Entries excerpted from a collection

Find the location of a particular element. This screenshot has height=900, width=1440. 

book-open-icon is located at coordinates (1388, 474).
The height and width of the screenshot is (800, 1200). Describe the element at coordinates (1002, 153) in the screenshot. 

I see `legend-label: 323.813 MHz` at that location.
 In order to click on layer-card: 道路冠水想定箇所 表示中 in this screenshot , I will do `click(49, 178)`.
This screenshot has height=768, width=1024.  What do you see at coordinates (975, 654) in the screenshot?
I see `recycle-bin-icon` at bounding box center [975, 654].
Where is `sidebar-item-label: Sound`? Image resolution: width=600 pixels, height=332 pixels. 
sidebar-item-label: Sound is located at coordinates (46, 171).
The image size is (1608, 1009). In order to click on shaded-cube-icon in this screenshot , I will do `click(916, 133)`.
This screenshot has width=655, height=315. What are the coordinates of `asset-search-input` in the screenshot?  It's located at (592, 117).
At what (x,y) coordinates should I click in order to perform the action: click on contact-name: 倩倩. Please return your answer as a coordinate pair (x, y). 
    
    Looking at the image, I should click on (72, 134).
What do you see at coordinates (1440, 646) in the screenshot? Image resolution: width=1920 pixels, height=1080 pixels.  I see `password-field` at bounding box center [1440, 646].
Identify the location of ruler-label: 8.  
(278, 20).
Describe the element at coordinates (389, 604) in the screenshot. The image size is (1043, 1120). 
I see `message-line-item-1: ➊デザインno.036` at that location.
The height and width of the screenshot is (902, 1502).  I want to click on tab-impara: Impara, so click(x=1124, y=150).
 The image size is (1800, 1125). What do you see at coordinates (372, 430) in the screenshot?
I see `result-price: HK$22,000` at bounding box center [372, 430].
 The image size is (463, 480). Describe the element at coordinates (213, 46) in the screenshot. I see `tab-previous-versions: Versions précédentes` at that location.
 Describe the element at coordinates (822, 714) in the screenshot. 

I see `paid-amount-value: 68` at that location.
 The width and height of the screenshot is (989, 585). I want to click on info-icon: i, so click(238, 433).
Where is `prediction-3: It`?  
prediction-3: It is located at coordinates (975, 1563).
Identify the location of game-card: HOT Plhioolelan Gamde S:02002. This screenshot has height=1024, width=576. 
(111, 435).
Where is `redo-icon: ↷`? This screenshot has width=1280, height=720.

YOUR TASK >> Reproduce the entries word for word, starting at the line that contains "This screenshot has width=655, height=315." and continuing through the final line of the entries.

RESULT FOR THIS TASK >>
This screenshot has width=655, height=315. What are the coordinates of `asset-search-input` in the screenshot?  It's located at (592, 117).
At what (x,y) coordinates should I click in order to perform the action: click on contact-name: 倩倩. Please return your answer as a coordinate pair (x, y). 
    
    Looking at the image, I should click on (72, 134).
What do you see at coordinates (1440, 646) in the screenshot? Image resolution: width=1920 pixels, height=1080 pixels.  I see `password-field` at bounding box center [1440, 646].
Identify the location of ruler-label: 8.  
(278, 20).
Describe the element at coordinates (389, 604) in the screenshot. The image size is (1043, 1120). 
I see `message-line-item-1: ➊デザインno.036` at that location.
The height and width of the screenshot is (902, 1502).  I want to click on tab-impara: Impara, so click(x=1124, y=150).
 The image size is (1800, 1125). What do you see at coordinates (372, 430) in the screenshot?
I see `result-price: HK$22,000` at bounding box center [372, 430].
 The image size is (463, 480). Describe the element at coordinates (213, 46) in the screenshot. I see `tab-previous-versions: Versions précédentes` at that location.
 Describe the element at coordinates (822, 714) in the screenshot. 

I see `paid-amount-value: 68` at that location.
 The width and height of the screenshot is (989, 585). I want to click on info-icon: i, so click(238, 433).
Where is `prediction-3: It`?  
prediction-3: It is located at coordinates (975, 1563).
Identify the location of game-card: HOT Plhioolelan Gamde S:02002. This screenshot has height=1024, width=576. 
(111, 435).
Where is `redo-icon: ↷`? This screenshot has width=1280, height=720.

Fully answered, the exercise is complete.